A Cayman Islands company is required to maintain a register of directors and officers (the "Register").  The revised Law is a welcome amendment as it lessens certain burdens associated with maintaining the Register; namely, the revised Law (i) provides for a greater period of time within which a company must notify the Registrar of Companies (the "Registrar") of changes to its directors and officers, and (ii) introduces reduced, capped penalties where there is a failure to make such notifications within the specified statutory grace period.  Additionally, the Registrar has announced that there will be a waiver period where no penalties are levied where a late notice filing is made from 1 September until the Commencement Date (the "Waiver Period"). 

Time Limits

Generally, other than upon incorporation, a company has been required to notify the Registrar of any changes to the information contained within the Register (including a change of the name of any director or officer) within 30 days.  The revised Law amends the statutory grace period within which the Registrar must be notified of applicable director and officer details, with effect that a company must notify the Registrar of:

(a)  upon incorporation, the first appointment of any director of officer within 60 days of that appointment; and

(b)  thereafter, any changes in the information contained within the Register (including a change of the name of any director or officer) within 60 days of the change. 

Late Filing Penalties

The revised Law also changes the existing penalty regime where a filing is made after the statutory grace period, with effect that: 

(a)  the penalty for any one breach will be reduced and capped at CI$500 (US$610);

(b)  where there are multiple changes to the Register with respect to a single company, which occur within a 60 day period, then such breaches will be penalised as a single breach (capped at CI$500 (US$610)) if the Registrar is notified of such changes on the same day; and

(c)  where there are changes to the Register with respect to a group of five or more companies (for example, subsequent to a change in control), then the aggregate penalty for all breaches shall not exceed CI$2,500 (US$3,049), with the penalty to be borne equally by each of the affected group companies. 
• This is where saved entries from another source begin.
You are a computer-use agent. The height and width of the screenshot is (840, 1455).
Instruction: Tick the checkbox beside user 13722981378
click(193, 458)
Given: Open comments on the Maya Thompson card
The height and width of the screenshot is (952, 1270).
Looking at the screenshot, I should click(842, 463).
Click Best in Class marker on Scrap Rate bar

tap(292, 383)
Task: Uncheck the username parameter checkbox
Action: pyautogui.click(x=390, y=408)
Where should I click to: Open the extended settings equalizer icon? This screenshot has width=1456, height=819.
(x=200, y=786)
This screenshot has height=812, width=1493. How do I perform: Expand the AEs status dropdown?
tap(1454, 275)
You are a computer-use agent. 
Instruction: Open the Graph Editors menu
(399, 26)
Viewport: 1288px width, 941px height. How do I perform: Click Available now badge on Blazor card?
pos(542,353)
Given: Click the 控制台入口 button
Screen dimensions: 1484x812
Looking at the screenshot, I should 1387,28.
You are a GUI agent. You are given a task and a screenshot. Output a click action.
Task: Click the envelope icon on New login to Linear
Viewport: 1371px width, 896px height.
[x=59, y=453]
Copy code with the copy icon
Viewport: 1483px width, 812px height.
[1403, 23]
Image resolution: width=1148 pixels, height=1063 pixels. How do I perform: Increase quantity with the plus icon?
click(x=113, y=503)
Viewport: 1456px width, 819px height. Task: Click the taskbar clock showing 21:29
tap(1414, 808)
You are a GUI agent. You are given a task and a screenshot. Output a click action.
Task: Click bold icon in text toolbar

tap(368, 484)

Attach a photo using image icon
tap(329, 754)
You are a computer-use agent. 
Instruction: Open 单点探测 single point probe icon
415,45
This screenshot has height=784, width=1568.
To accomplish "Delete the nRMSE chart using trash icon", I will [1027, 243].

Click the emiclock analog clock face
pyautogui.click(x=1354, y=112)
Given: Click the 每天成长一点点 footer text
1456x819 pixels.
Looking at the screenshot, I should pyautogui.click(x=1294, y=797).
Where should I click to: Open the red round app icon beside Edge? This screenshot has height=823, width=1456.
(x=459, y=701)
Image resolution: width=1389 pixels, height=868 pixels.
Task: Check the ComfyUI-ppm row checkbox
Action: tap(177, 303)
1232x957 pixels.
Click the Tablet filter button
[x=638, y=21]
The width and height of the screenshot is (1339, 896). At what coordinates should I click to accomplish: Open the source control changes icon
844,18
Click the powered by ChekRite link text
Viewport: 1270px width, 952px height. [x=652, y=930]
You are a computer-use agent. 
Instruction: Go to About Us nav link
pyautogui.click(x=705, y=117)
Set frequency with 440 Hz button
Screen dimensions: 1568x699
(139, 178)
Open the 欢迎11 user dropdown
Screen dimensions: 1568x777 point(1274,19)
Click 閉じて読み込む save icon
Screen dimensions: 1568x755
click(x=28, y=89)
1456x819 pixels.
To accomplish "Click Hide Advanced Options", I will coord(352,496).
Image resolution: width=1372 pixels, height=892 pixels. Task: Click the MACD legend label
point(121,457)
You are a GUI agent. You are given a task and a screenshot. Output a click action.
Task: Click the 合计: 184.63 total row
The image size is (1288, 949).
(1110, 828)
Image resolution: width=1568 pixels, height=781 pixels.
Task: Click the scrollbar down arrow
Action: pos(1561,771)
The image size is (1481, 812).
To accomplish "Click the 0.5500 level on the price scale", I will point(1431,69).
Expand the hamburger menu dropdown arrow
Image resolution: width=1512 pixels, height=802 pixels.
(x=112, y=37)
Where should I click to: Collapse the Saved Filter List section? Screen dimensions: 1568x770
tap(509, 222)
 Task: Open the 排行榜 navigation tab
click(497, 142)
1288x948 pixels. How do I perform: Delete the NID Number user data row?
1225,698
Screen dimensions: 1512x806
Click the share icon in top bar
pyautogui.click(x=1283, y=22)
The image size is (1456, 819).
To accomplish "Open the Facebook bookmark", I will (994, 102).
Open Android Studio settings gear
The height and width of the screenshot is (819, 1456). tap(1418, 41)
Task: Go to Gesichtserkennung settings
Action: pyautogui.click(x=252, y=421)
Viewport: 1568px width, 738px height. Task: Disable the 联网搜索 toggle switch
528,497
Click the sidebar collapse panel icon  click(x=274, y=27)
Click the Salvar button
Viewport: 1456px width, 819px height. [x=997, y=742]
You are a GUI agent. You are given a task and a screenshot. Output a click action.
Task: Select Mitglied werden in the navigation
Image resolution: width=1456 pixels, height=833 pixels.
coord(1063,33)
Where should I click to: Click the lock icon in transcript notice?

The revised Law also provides that where the Registrar is satisfied that a breach of the applicable statutory provisions has been intentional, then the company and every director and officer who knowingly and wilfully authorised or permitted such default, will be subject to a separate and additional penalty payment. 

Amnesty Waiver Period

The Registrar has announced that during the Waiver Period, no penalties will be levied on any company (or any director or officer) which makes a late notice filing in connection with any prior changes to such company's Register irrespective of when the changes being submitted were made or how many such changes are submitted.  Further, any penalty notices which have been issued, but not paid, prior to commencement of the Waiver Period will be cancelled.

The content of this article is intended to provide a general guide to the subject matter. Specialist advice should be sought about your specific circumstances.